**Document segment:**
━━━━━━━━
Free space?

ThelemechThelemech Victoria Icrontian
edited July 2007 in Hardware
How much drive space should I keep free on a 80 GB HD - before I start encountering problems.
I have 7 GB free now, and I have a program that will defragment at 4-5% free space.
This computer is loaded with audio files and really only serves as a stereo - so I am not to concerned about performance other than the want that it should work!
The only other consideration is in the fall, when I have set up my folding farm - this baby' ll be on board.

Comments

  • RWBRWB Icrontian
    edited July 2007
    I had a 100GB drive with like half a gig left of space... couldn't defrag it for anything but it was only for random junk files anyways.
  • CBCB Ƹ̵̡Ӝ̵̨̄Ʒ Der Millionendorf- Icrontian
    edited July 2007
    For performance purposes one should try to leave 10% of any drive open for temp files and swap file.
  • ThelemechThelemech Victoria Icrontian
    edited July 2007
    CB Droege wrote:
    For performance purposes one should try to leave 10% of any drive open for temp files and swap file.

    I have noticed a slight performance drop - and this is also what MS defragmenter suggests.
━━━━━━━━
(Stored items)
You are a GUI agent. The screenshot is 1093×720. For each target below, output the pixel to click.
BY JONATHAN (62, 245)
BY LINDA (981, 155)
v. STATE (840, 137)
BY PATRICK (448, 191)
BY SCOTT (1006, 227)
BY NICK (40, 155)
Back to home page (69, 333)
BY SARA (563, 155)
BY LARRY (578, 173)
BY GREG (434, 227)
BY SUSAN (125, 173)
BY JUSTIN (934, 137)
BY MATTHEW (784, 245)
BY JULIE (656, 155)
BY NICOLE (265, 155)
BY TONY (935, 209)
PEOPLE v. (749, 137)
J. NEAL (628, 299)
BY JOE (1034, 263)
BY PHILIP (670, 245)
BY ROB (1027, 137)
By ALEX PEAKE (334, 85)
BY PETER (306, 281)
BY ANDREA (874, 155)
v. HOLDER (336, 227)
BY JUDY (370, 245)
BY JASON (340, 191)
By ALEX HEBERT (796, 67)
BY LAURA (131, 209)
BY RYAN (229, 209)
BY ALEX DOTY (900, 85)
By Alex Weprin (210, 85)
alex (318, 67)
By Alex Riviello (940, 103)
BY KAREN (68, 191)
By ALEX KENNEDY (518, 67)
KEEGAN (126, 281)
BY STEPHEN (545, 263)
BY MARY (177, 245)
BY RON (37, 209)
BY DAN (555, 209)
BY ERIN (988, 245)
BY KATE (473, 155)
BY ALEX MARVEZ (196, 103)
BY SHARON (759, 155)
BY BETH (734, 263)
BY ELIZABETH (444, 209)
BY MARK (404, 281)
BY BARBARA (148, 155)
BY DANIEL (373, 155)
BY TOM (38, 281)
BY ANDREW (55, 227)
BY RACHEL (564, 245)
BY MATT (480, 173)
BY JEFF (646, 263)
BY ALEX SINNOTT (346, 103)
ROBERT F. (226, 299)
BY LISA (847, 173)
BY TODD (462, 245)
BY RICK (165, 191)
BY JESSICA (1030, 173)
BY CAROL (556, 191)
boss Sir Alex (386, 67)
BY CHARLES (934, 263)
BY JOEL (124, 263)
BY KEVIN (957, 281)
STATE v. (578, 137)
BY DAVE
━━━━━━━━
**Prompt 1:** List every amount of storage space that the forum thread about free drive space states in gigabytes or gigs.
**Prompt 2:** Extend the forum thread about keeping free space on a hard drive, beginning after its final sentence.

**Final answer 1:** 80 GB, 7 GB, 100GB, half a gig

**Final answer 2:**
    On a side note - what, if any degradation happens to an audio file when copied? - Wikepedia says zilch - but I do have a few rare Flac files I would like to keep in the optimum shape.
  • ThelemechThelemech Victoria Icrontian
    edited July 2007
    RWB wrote:
    I had a 100GB drive with like half a gig left of space... couldn't defrag it for anything but it was only for random junk files anyways.

    Did it fragment into oblivion:D

    Seriously - everything else worked fine?
    Considering.
  • CBCB Ƹ̵̡Ӝ̵̨̄Ʒ Der Millionendorf- Icrontian
    edited July 2007
    Baring malfunction, a digital signal or stored information will always copy perfectly, unlike analog signals and stored info, which never copies perfectly.

    This is one reason why the music industry cares so much about piracy now, when they didn't in the days of cassette tapes. A cassette tape is magnetic and analog, and a copy is never as good as the original, so making a copy of a tape for a friend might encourage them to buy the original to have a good copy. CDs and other digital files, on the other hand always copy perfectly, meaning there is no practical rweason to buy the original after you have the copy.
  • ThraxThrax 🐌 Austin, TX Icrontian
    edited July 2007
    what.
  • RWBRWB Icrontian
    edited July 2007
    Thelemech wrote:
    Did it fragment into oblivion:D

    Seriously - everything else worked fine?
    Considering.

    worked fine, I never did any performance tests or anything, like I said it was junk from a format a while back...
  • GrayFoxGrayFox /dev/urandom Member
    edited July 2007
    A rule of thumb is to keep at least 30% free at all times. (As the last 30% of the plater preforms piss slow)
  • ThelemechThelemech Victoria Icrontian
    edited July 2007
    GrayFox wrote:
    A rule of thumb is to keep at least 30% free at all times. (As the last 30% of the plater preforms piss slow)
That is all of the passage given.